「”ピアノのために”より プレリュード」
《Image》
軽やかな動きの中に鮮やかな色彩感が含まれている

《Memo》
1901年に出版された『ピアノのために』は古典組曲を思わせる標題のついた3曲から成りますが、過去の音楽を振り返るような内容ではありません。ドビュッシー独自の語法が見え始めていると同時に、ピアニスティックな色彩美が溢れています。『ピアノのために』という標題からドビュッシーが本格的にピアノ音楽に取り組もうとした決意が伺われます。
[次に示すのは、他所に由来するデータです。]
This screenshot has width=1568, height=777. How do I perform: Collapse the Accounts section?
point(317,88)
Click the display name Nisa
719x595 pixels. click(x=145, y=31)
『ピアノのために』より第1曲『プレリュード』には、J・S・バッハから受け継いだ伝統を感じます。オルガン・トッカータ特有の豪華絢爛さ、ペダル・パッセージや保続音の分割法、その基本は18世紀のオルガン芸術です。第1主題と最後のカデンツァは、『ニ短調トッカータ』を、情熱的に荒れ狂うような第2主題は、『ト短調幻想曲』を思い起こします。そして、たえまない運動は、周期的に和声をもりあげることによって効果を出す『神聖なアラベスク』のようです。

《Play Notes》
冒頭に「かなり動いて、非常にリズミカルに」と指示があるように 、リズムをはっきりと取り、アクセントは明確に、メロディーはレガートで流れるように弾きたいと思います。低音の音をソステヌート・ペダルでとり低音が残るようにし、リズムが崩れないで和音をはっきりと出せるよう演奏したいですね。ピアノの可能性を引き出して大胆に威風堂々と!